ABOUT THIS EXERCISE - Would you transcribe exactly the lines from the beginning of the records below through the line with "The width and height of the screenshot is (1533, 784).", both included, omitting the pictures?

MATERIAL PROVIDED -
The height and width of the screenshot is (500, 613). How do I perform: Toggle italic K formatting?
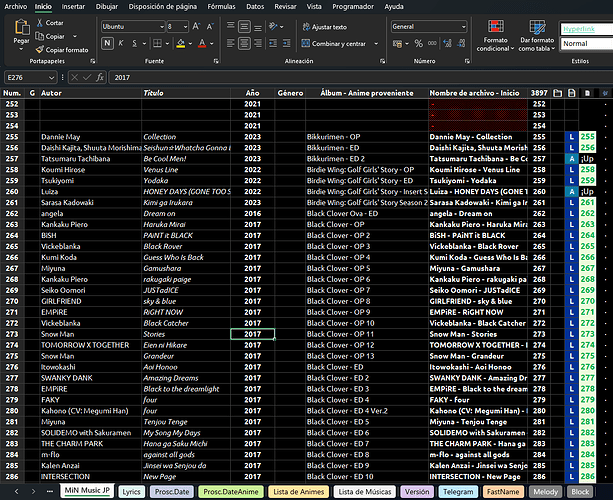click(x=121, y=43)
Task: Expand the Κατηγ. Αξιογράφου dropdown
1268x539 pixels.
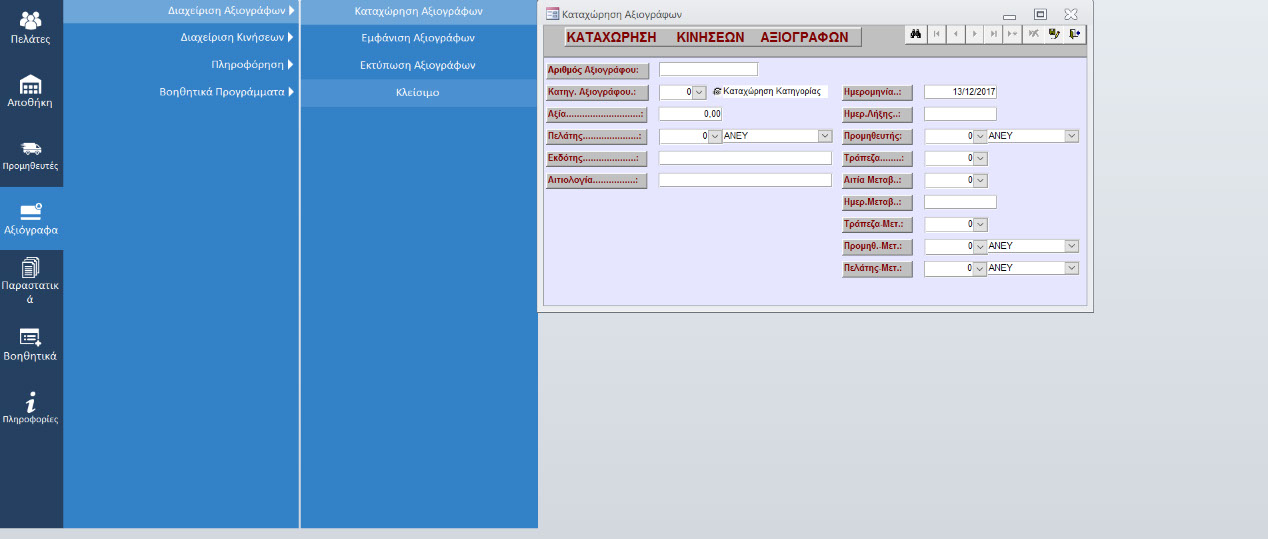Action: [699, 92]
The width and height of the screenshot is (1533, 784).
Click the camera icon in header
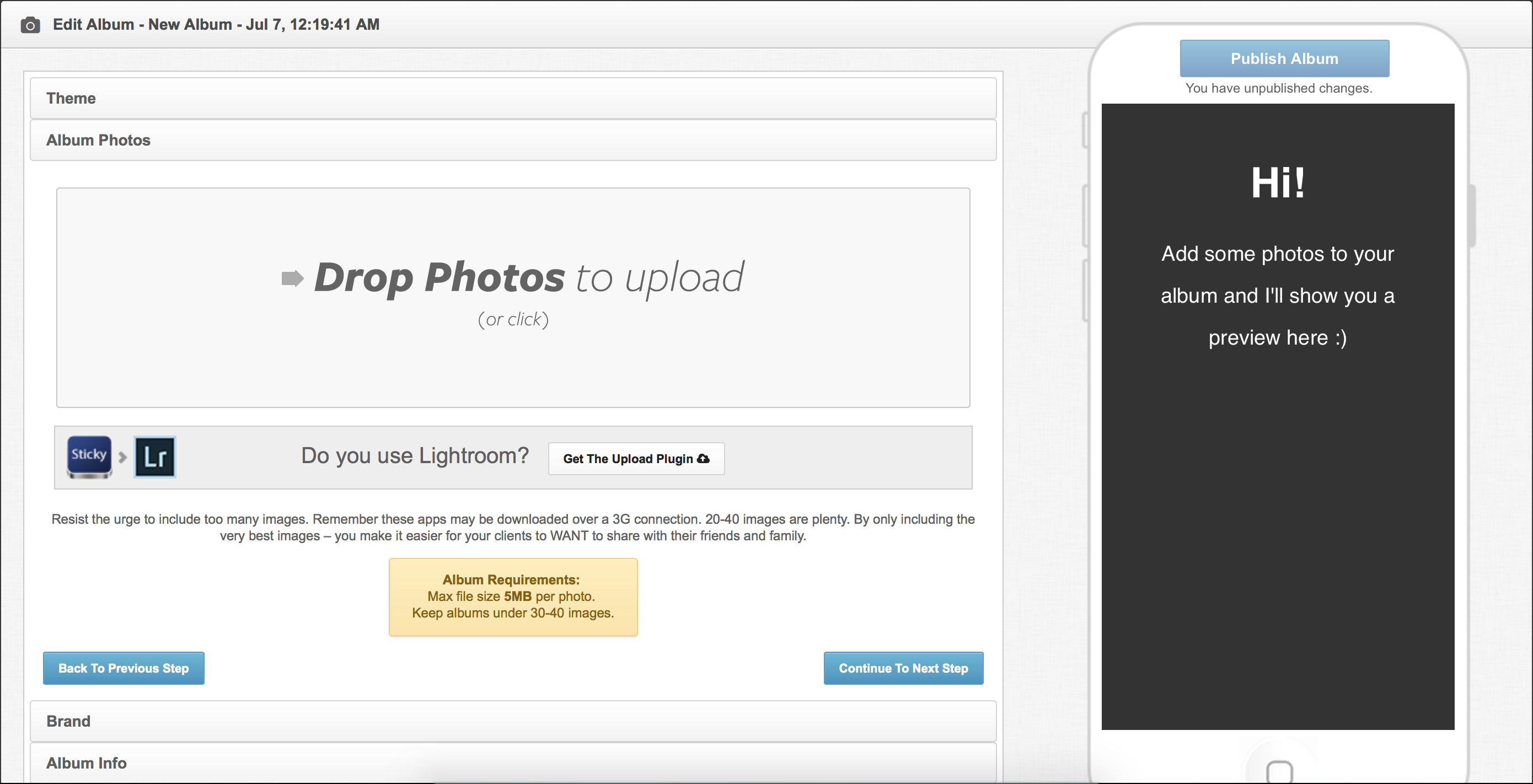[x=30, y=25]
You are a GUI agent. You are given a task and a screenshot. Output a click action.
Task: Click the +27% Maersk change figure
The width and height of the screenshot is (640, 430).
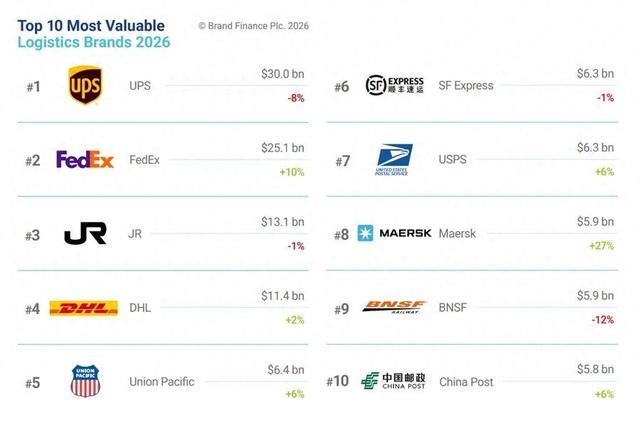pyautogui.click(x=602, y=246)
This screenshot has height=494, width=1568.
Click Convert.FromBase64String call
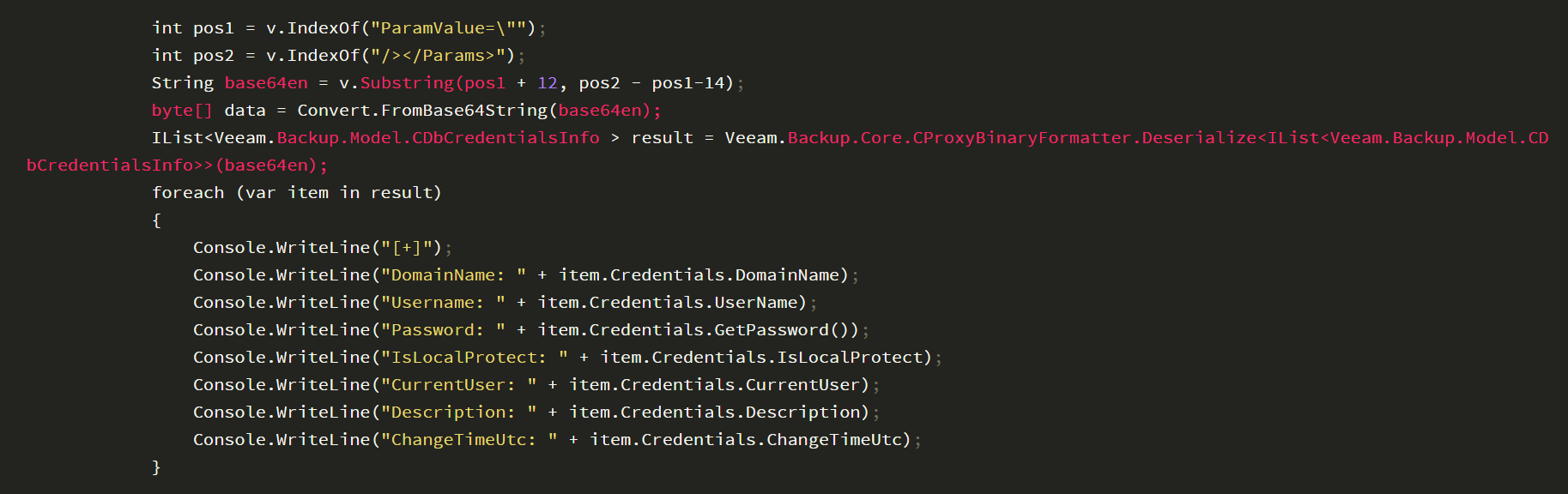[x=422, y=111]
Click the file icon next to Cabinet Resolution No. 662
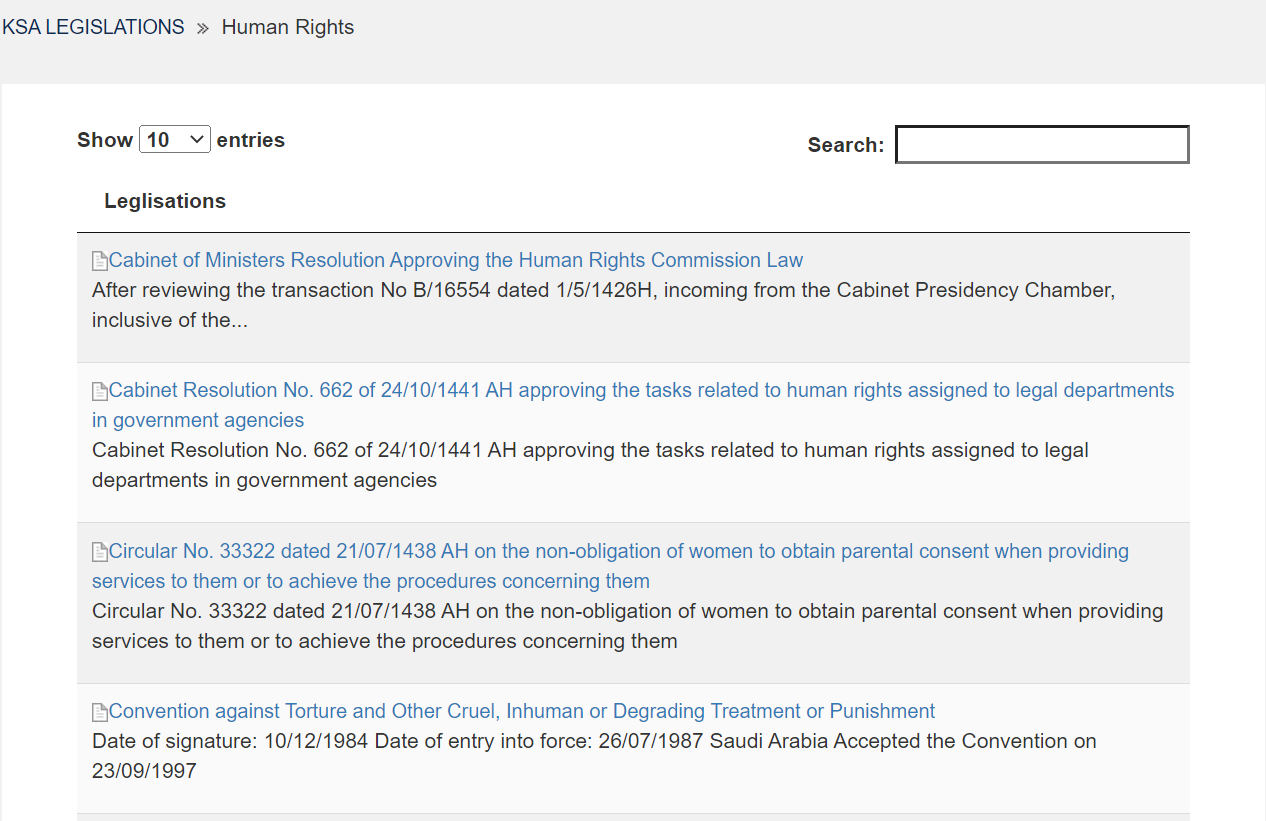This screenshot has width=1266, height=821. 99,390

EXERCISE RESPONSE -
The height and width of the screenshot is (500, 613). How do I perform: Toggle italic K formatting?
click(x=121, y=43)
Task: Expand the Κατηγ. Αξιογράφου dropdown
1268x539 pixels.
Action: [699, 92]
The width and height of the screenshot is (1533, 784).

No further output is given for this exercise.